The real regulatory issue raised by the merger is broadband competition.  Recall that Sprint has promised to rollout wireless broadband—making a much-ballyhooed Wimax announcement and a commitment to the FCC as part of its merger with Nextel.  Presumably, Comcast would not be interested in promoting a third broadband pipe (that would compete with its cable modem service offering) and thus a merger with it would likely dilute Sprint’s incentives to proceed with that rollout.  For a harbinger of how the FCC would treat such an issue, watch how the BellSouth/AT&T merger is handled.  Like Sprint, BellSouth also owns spectrum that is prime territory for supporting Wimax and thus any required divestiture of such holdings would presumably apply to a Comcast/Sprint merger as well.

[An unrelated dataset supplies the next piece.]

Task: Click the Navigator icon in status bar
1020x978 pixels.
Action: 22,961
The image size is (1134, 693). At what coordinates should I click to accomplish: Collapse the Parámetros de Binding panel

For Wall Streeters looking for the next merger, Comcast/Sprint seems like an obvious candidate.  But unlike AT&T/Echostar (see my earlier note), this merger presents a number of business and regulatory complications.  On the simplifying side, this merger does make both business and regulatory sense if viewed as a response to the Bells.  It is not at all clear, however (from both a business and regulatory perspective), that such a response makes sound business sense.  Like the rumors of Google buying an Internet backbone company, why would Comcast need to buy Sprint if it can engineer its plan of renting its services (and sharing spectrum with it)?  To be sure, such a plan may not succeed, but the plan is still in development and it seems premature to declare it a failure and deem acquiring a wireless company a strategic imperative for Comcast.